Di tribun utama dengan latar belakangan tribun biru tempat khusus suporter Inter.


Sebuah stadion, seperti Stadion San Siro, adalah saksi dari perjalanan prestasi, persaingan, sportivitas, dan bukti betapa pemerintah sebuah kota bekerja untuk warga kotanya.  Pemerintah Kota Milan mulai membangun stadion ini pada tahun 1925, dan dibuka secara resmi pada 19 September 1926.

Sambil menelusuri museum, saya berpikir bagaimana sebuah kota bisa punya dua klub yang sama hebatnya, dan bermarkas di satu stadion yang sama? Sampai tahun 1908, di Milan hanya ada satu klub, cikal bakalnya Associazione Calcio Milan Italia yang kini terkenal sebagai AC Milan. Klub ini berdiri pada 16 Desember1899 dan hanya dua bulan setelah berdiri meraih gelar pertamanya.

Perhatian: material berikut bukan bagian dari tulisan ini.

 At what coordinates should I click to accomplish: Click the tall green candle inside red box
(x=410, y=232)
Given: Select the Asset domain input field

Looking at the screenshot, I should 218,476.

Nama Milan adalah ejaan Inggris. Kenapa tidak pakai Milano? Ini adalah penghormatan untuk Alfred Edward, seorang ekspatriat Inggris yang mendirikan klub tersebut. 

Lalu sekelompok pembangkang keluar, dan mendirikan Inter Milan, pada 9 Maret 1908. Nama lengkap klub ini adalah Football Club Internazionale Milano.  Inter bisa disebut sebagai AC Milan perjuangan. Pada saat-saat Inter berdiri, Milan punya kebijakan tak memakai pemain asing. Dari situlah nama Internazionale dipakai oleh Inter Milan.

Pemerintah Kota Milan akhirnya sekarang memetik apa yang mereka tanam. Kini tur ke Stadion San Siro boleh dibilang menjadi agenda wajib turis yang datang ke Italia, khususnya Milan.  Ongkos tiket masuk untuk tur kira-kira setengah jam adalah 11 Euro.

Bersamaan dengan kami, ada lima kelompok turis lain yang datang silih berganti. Ada tiga pemandu yang bergantian membawa pengunjung masuk, melintas tribun utama, lalu ke ruang ganti masing-masing klub, ruang jumpa pers dengan latar belakang logo-logo sponsor klub, dan berakhir ke ruang VVIP, yang bila pertandingan berlangsung hanya ditempati oleh kerabat dekat pemain dan petinggi klub.  Dan tak lengkap kunjungan ke Stadion San Siro jika tak berbelanja membeli pernak-pernik klub asli di  San Siro Store.

Di ruang ganti AC Milan. Pemandu tur (polo hitam) sedang beraksi.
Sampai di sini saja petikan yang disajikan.